7.2 Modigliani-Miller Theorem (No Taxes)
The M&M Proposition I (No Taxes)
Proposition: In a perfect market (no taxes, no transaction costs, no bankruptcy costs), capital structure is irrelevant to firm value.
In other words: Whether you finance with debt or equity doesn't matter—firm value is the same.
Formula:
V_L = V_U
Where:
- V_L = Value of levered firm (with debt)
- V_U = Value of unlevered firm (all equity)
The Intuition: The Pizza Analogy
Imagine a pizza worth $20.
Scenario 1: Cut into 8 slices (all equity)
- 8 equity slices × $2.50 = $20
Scenario 2: Cut into 4 debt slices + 4 equity slices
- 4 debt slices × $2.50 = $10
- 4 equity slices × $2.50 = $10
- Total: $20
The pizza is still worth $20!
How you slice it doesn't change the total value. Similarly, M&M argues that how you split firm cash flows between debt and equity doesn't change total value.
The M&M Proposition II (No Taxes)
Proposition: As leverage increases, cost of equity increases linearly to keep WACC constant.
Formula:
r_e = r_0 + (r_0 - r_d) × (D/E)
Where:
- r_e = Cost of equity
- r_0 = Cost of capital for unlevered firm
- r_d = Cost of debt
- D/E = Debt-to-equity ratio
Intuition: More debt makes equity riskier, so equity holders demand higher returns. This exactly offsets the benefit of cheaper debt financing.
Example:
Unlevered firm:
- r_0 = 12%
- r_d = 6%
At D/E = 0 (All equity):
r_e = 12% + (12% - 6%) × 0 = 12%
WACC = 12%
At D/E = 0.5:
r_e = 12% + (12% - 6%) × 0.5 = 15%
WACC = (1/3) × 6% + (2/3) × 15% = 12%
At D/E = 1.0:
r_e = 12% + (12% - 6%) × 1.0 = 18%
WACC = (1/2) × 6% + (1/2) × 18% = 12%
WACC stays at 12% regardless of leverage!
Why M&M Matters (Even Though It's "Wrong")
M&M is based on unrealistic assumptions:
- No taxes
- No bankruptcy costs
- No transaction costs
- Perfect information
- No agency costs
But it's still important because:
- Benchmark: Shows what matters are the deviations from perfect markets
- Focus: Tells us where to look for capital structure effects (taxes, bankruptcy, etc.)
- Perspective: Challenges naive views about debt being "cheaper"
Key Insight: If capital structure matters, it's because of market imperfections.
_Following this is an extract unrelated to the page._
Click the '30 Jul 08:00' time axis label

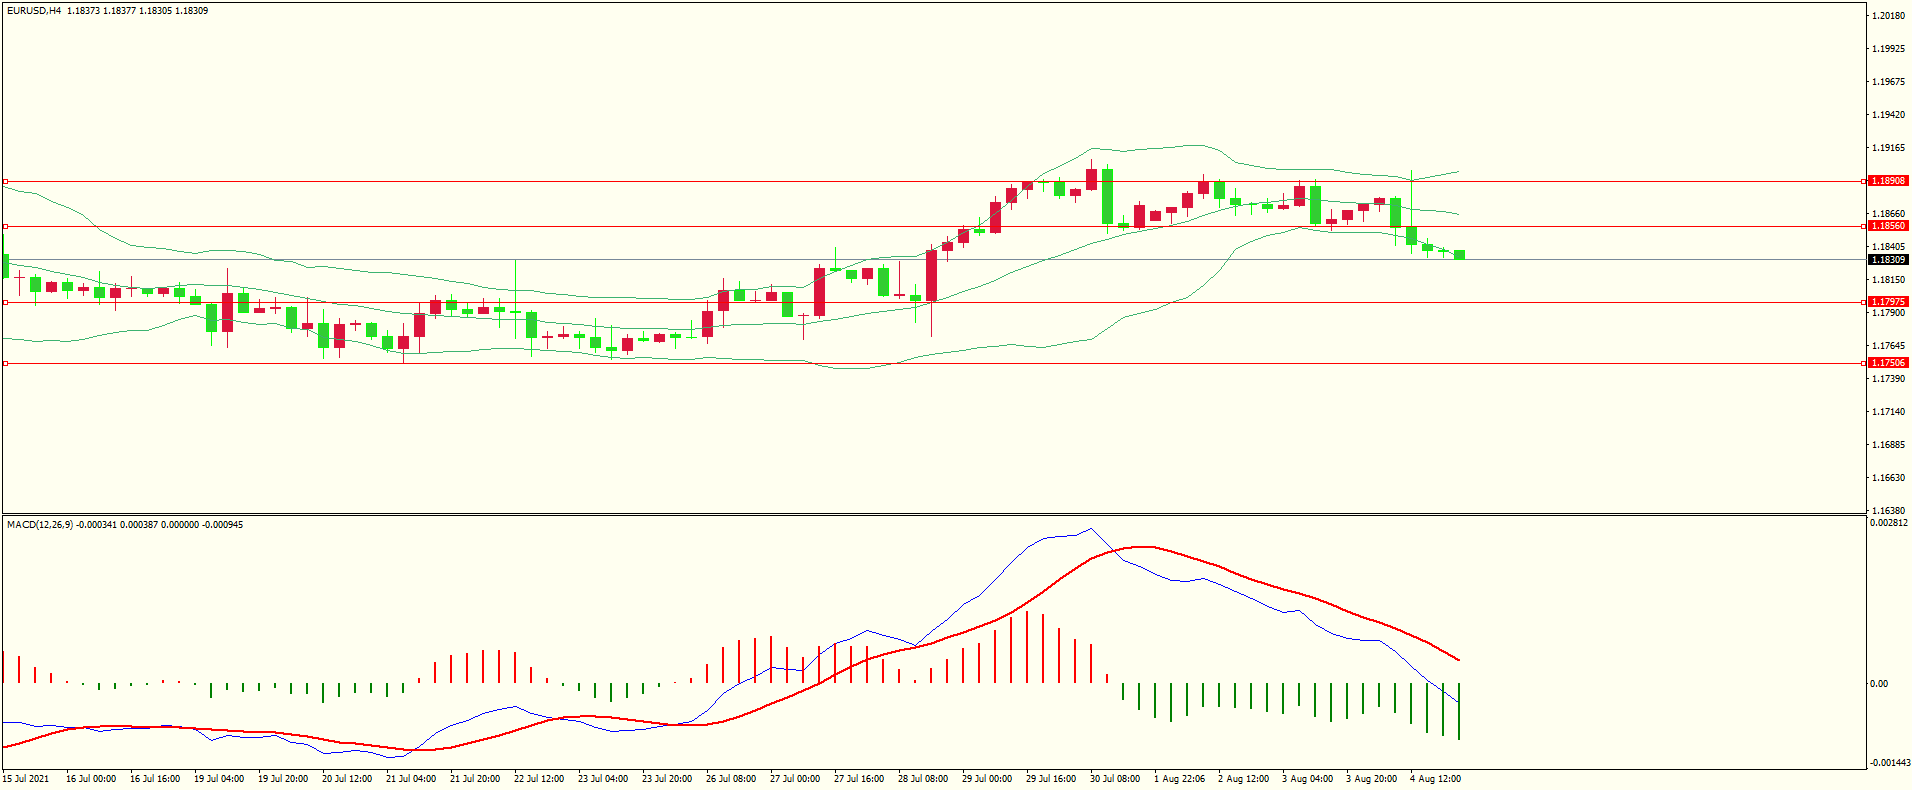click(1114, 779)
Let's examine those imperfections.
7.3 Capital Structure with Corporate Taxes
The Tax Advantage of Debt
Key Fact: Interest payments are tax-deductible, dividends are not.
This creates an advantage for debt financing.
The Interest Tax Shield
Interest tax shield is the reduction in taxes due to interest deductibility.
Formula:
Annual Tax Shield = Interest Payment × Tax Rate
Example:
Company borrows $1,000,000 at 8% interest. Tax rate: 30%
Annual interest = $1,000,000 × 8% = $80,000
Tax shield = $80,000 × 30% = $24,000
The company saves $24,000 per year in taxes!
Alternative View:
- Without debt: Pay $80,000 to investors, no tax benefit
- With debt: Pay $80,000 to investors, save $24,000 in taxes
- Net cost: $56,000
After-tax cost of debt = 8% × (1 - 0.30) = 5.6%
Present Value of Tax Shield
For perpetual debt:
PV(Tax Shield) = D × r_d × T / r_d = D × T
Simplified:
PV(Tax Shield) = D × T
Where:
- D = Amount of debt
- T = Corporate tax rate
Example:
Debt: $500 million Tax rate: 25%
PV(Tax Shield) = $500M × 0.25 = $125M
By using $500M of debt, the company creates $125M of value from tax shields!
M&M Proposition I (With Taxes)
With corporate taxes:
V_L = V_U + PV(Tax Shield)
V_L = V_U + (D × T)
Now leverage DOES affect value!
Example:
Unlevered firm value: $800M Debt: $300M Tax rate: 30%
PV(Tax Shield) = $300M × 0.30 = $90M
V_L = $800M + $90M = $890M
Using debt increases firm value by $90M.
Implication: More debt is better! Use 100% debt!
But wait... This ignores costs of debt. In reality, there are limits to debt.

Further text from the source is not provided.